エスカレーターに乗る会社員

【もやもや日記-1】企業が求める障がい者の「トリセツ」

精神・発達障がい者の支援経験が豊富な知人がいる。久しぶりに会った彼女が、食事もそこそこに嘆いて曰く「厚生労働省が企業の社員を対象に『精神・発達障害者しごとサポーター』ってのを養成してるんですけど、テキストが全然腑に落ちないんですよ!」

それが下記リンクのテキスト。

障がい者雇用の社員が朝出勤したら、前日仕事を休んだら、出入り口で入るのをためらっていたら…職場のいろんなシーンに合わせて、具体的に社員がすべきリアクションを示した内容だ。しかし…。

「…これって、障がい者の『トリセツ』だね…」と、私。

「そうなんですよ!まずは大前提として、彼らが一般就労の社員と同じように同僚であり仲間であって、人間として接するのが大事だってことを伝えるべきじゃないですか。これじゃ単なるマニュアルです。障がい者雇用された人への、逆差別にもなっちゃうんじゃないかと心配です」

内容も、朝出勤したら→挨拶を。仕事に集中している時→声かけはあいさつ程度にとどめ、雑談は休憩時に。…って、当たり前だろそんなこと!とツッコミどころ満載。最後の方に「障害があってもなくても1人の同僚。慣れてきたら自然な関係作りを」という記載があるにも関わらず、各項目は「飲み会に誘ってもいいのか」「話しかける時の話題は何がいいか」など、まるで腫れもの扱いだ。

そういえば昔、障がい者雇用を実践している企業の「プレスツアー」に参加したことがある。連れていかれたのが地下にある郵便室。窓もない、ほこりっぽい部屋で、数人の障がい者が郵便物の仕分けをしていた。
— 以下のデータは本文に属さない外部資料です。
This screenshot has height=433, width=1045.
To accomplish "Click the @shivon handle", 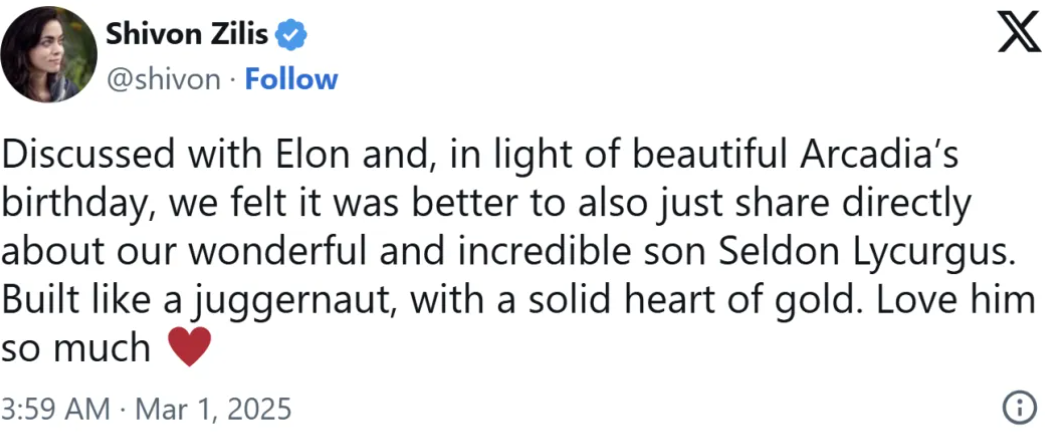I will (x=163, y=81).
仕事できてうれしいです、と笑顔で話してくれた。

もちろん、仕事に貴賎はないよ?本人たちがやりがいを感じているなら、まったく文句言う筋合いはないよ?でもここ、企業の広報が「うちはこんなに生き生きと、障がい者の人に働いてもらっています!」と、どや顔でプレスに見せる場所ですかねえ。

「すごくもやもやした」と当時のことを話すと、彼女はあっさり「障がい者を郵便室担当にする企業、多いっすよ。あとは特定子会社で、本当にそれ必要?ってつい思っちゃうようなものを、作らせてたりとかね」

「そういうのを見ると結局、企業は障がい者を、多様な社員の1人として受け入れる感覚は持ってないんじゃないかって思うんです。テキストにしても、障がい者引き受けてあげるんだから扱い方教えてよ、って企業に求められて作ったようにしか見えないんですよ」彼女は一気に話して、冷たくなったお茶をぐっと飲んだ。

さらにさらに厚労省は、今年度中にも精神障がい者を対象に「就労パスポート」を導入する方針を打ち出している。厚労省の検討会で作られつつある仕様を見てみると、本人の障害特性と、取り組み可能な仕事の内容について細かい記載欄が延々続く。障がい者が企業に「こんなスペックです」と、自らマニュアルを差し出すようなものだ。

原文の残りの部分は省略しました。